* INSTRUCTIONS FOR THE TASK *
Exactly transcribe the span of lines from the one containing "Image resolution: width=1305" through the final line of the entries, inclusive, and nothing outside it. Exclude the pictures.

DATA TO EXAMINE Start Marker

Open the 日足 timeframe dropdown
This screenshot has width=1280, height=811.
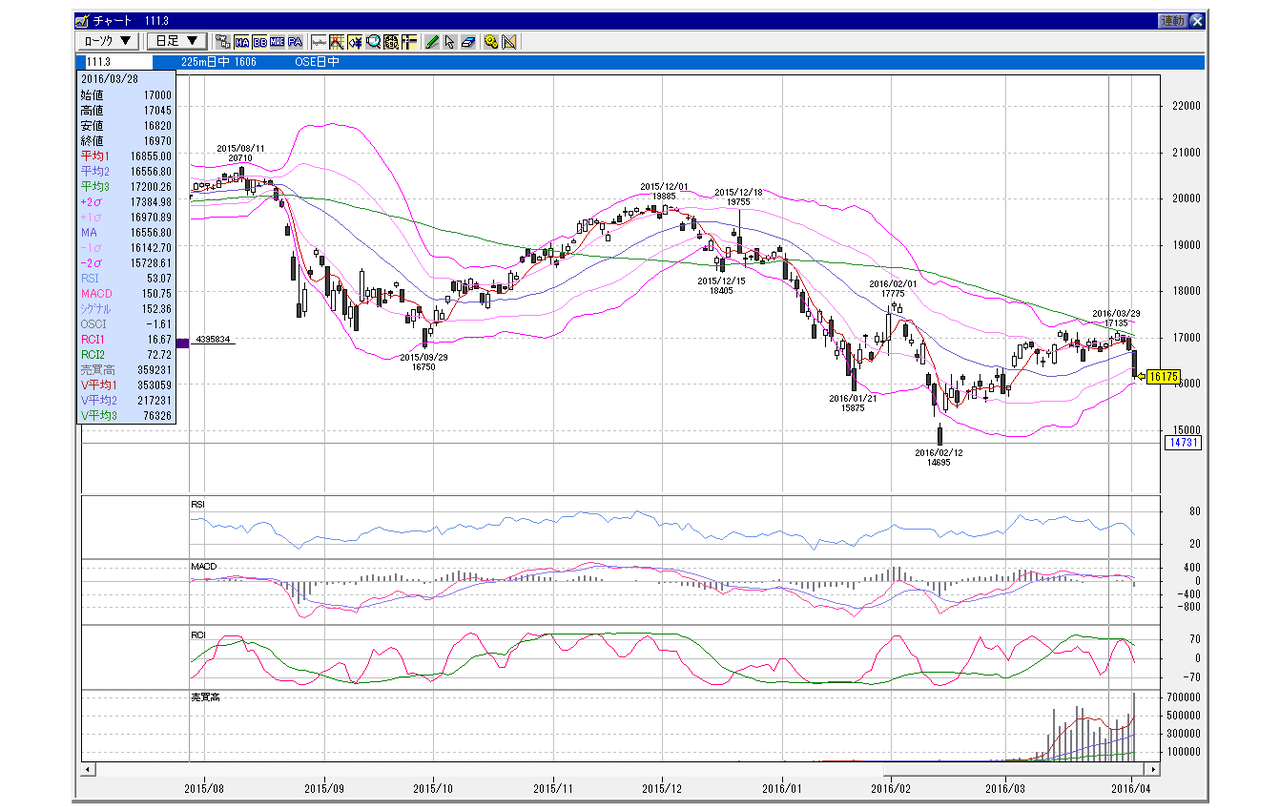point(177,41)
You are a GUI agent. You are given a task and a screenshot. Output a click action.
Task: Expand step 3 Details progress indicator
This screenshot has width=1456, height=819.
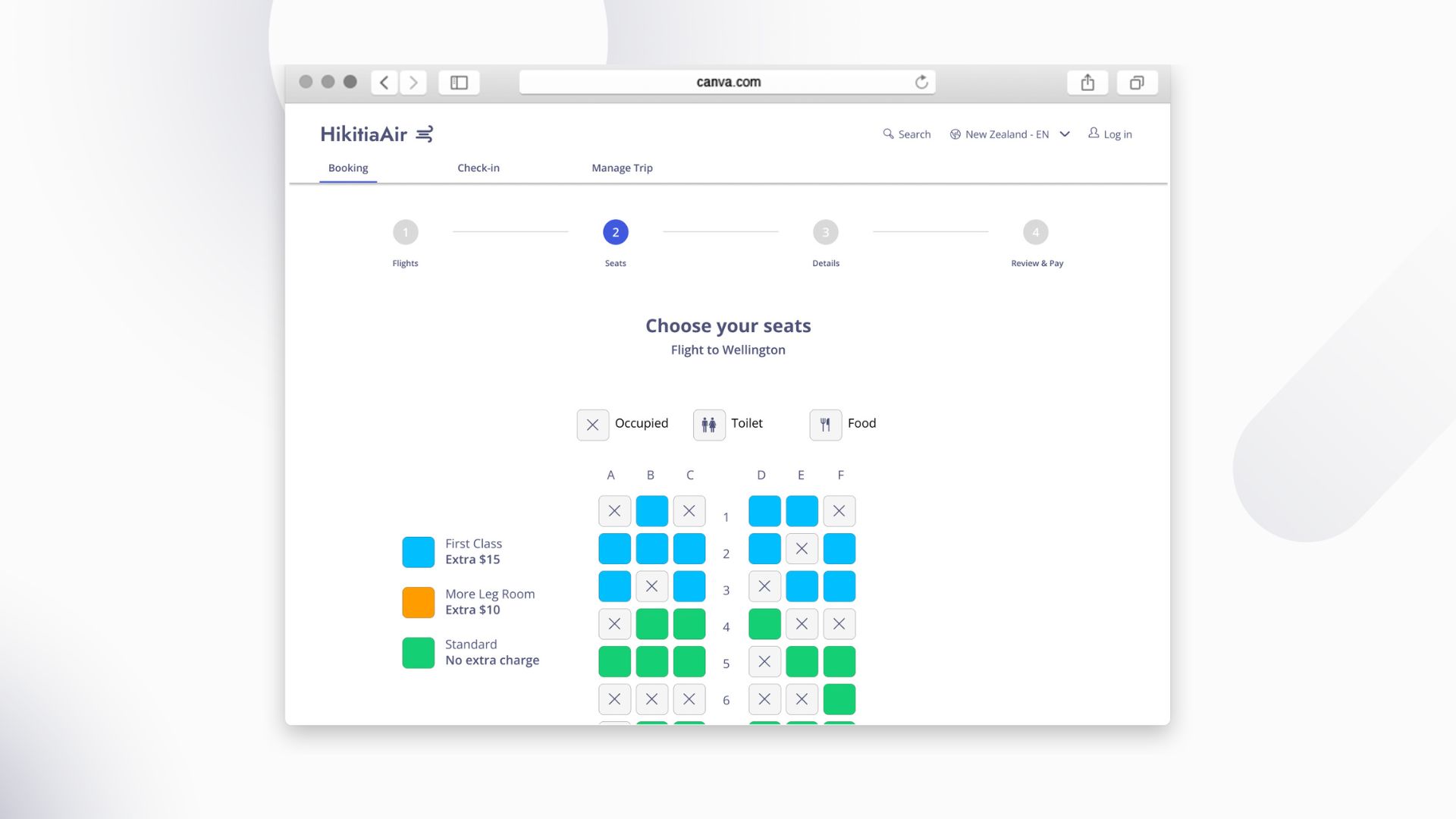[825, 232]
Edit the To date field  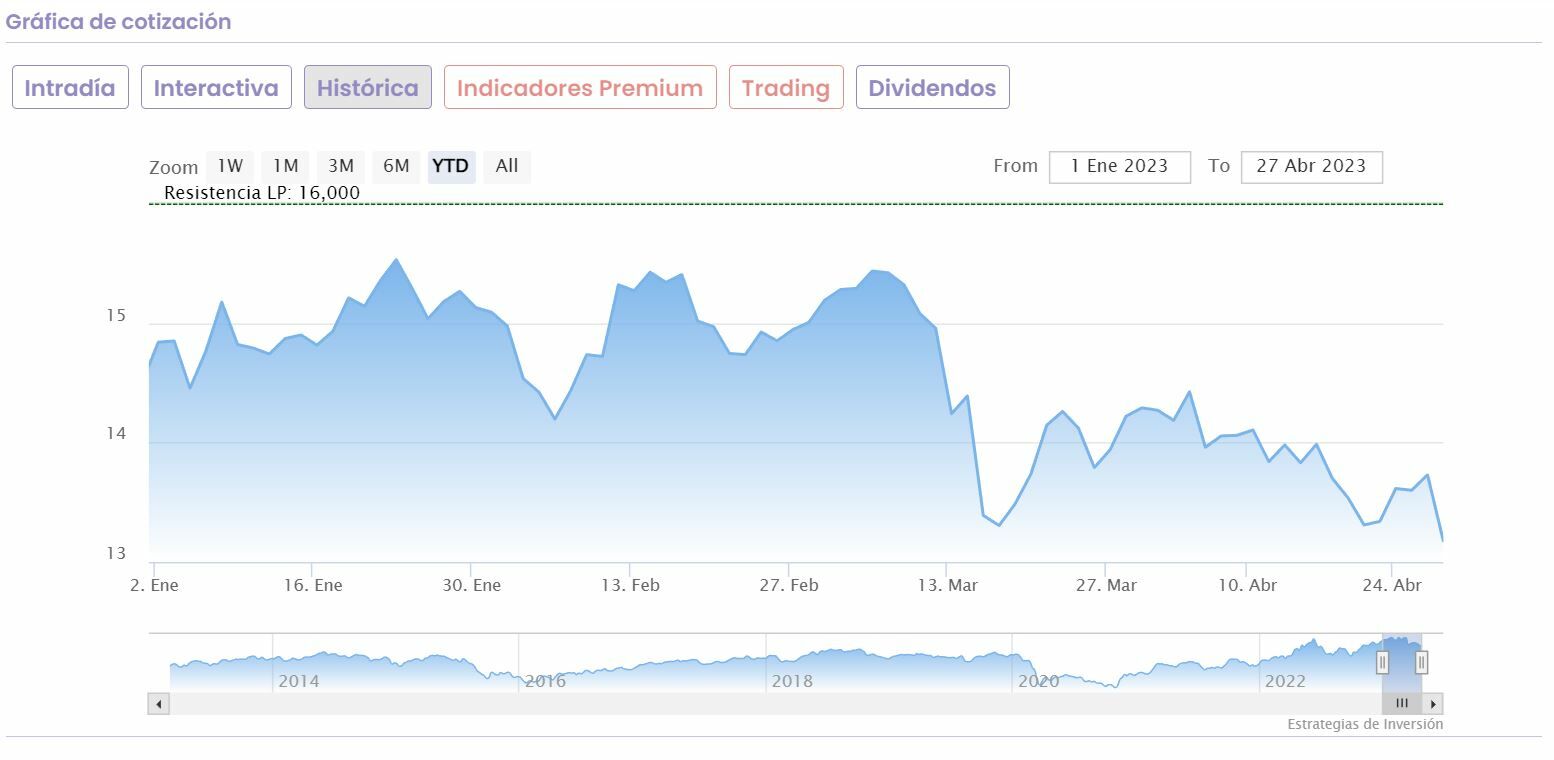pos(1311,167)
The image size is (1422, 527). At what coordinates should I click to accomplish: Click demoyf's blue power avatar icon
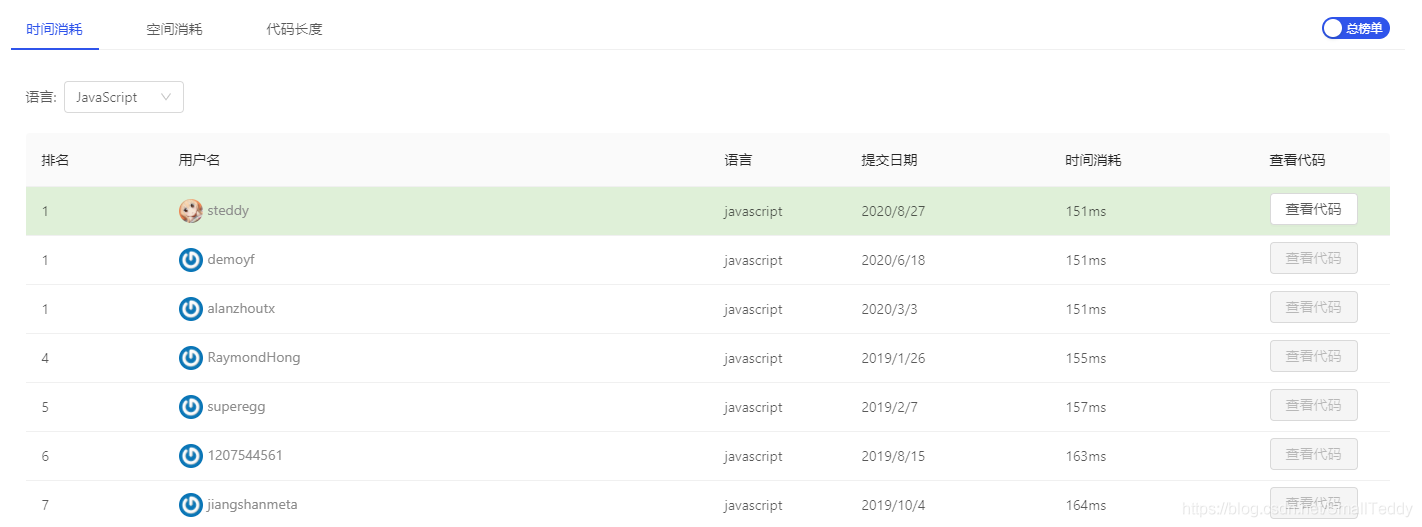[190, 260]
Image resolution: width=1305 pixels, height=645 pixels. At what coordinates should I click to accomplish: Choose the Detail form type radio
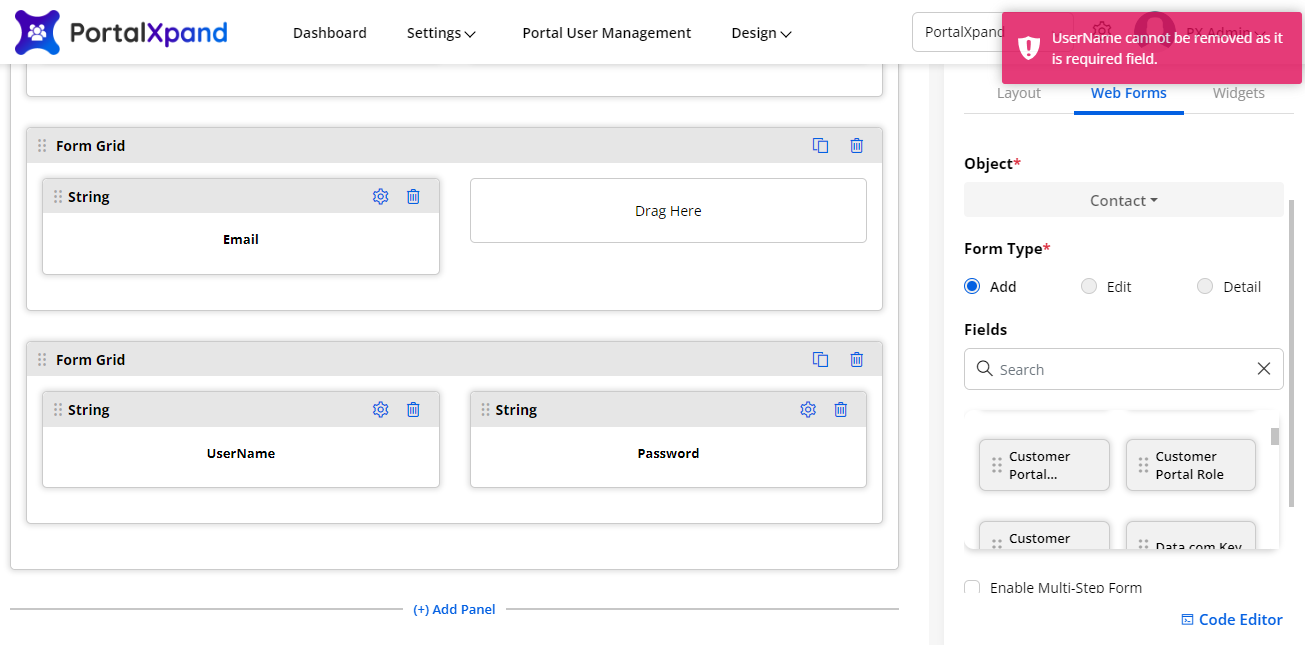[1205, 287]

DATA TO EXAMINE End Marker

* ANSWER SPACE *
Image resolution: width=1305 pixels, height=645 pixels. At what coordinates should I click to accomplish: Choose the Detail form type radio
[1205, 287]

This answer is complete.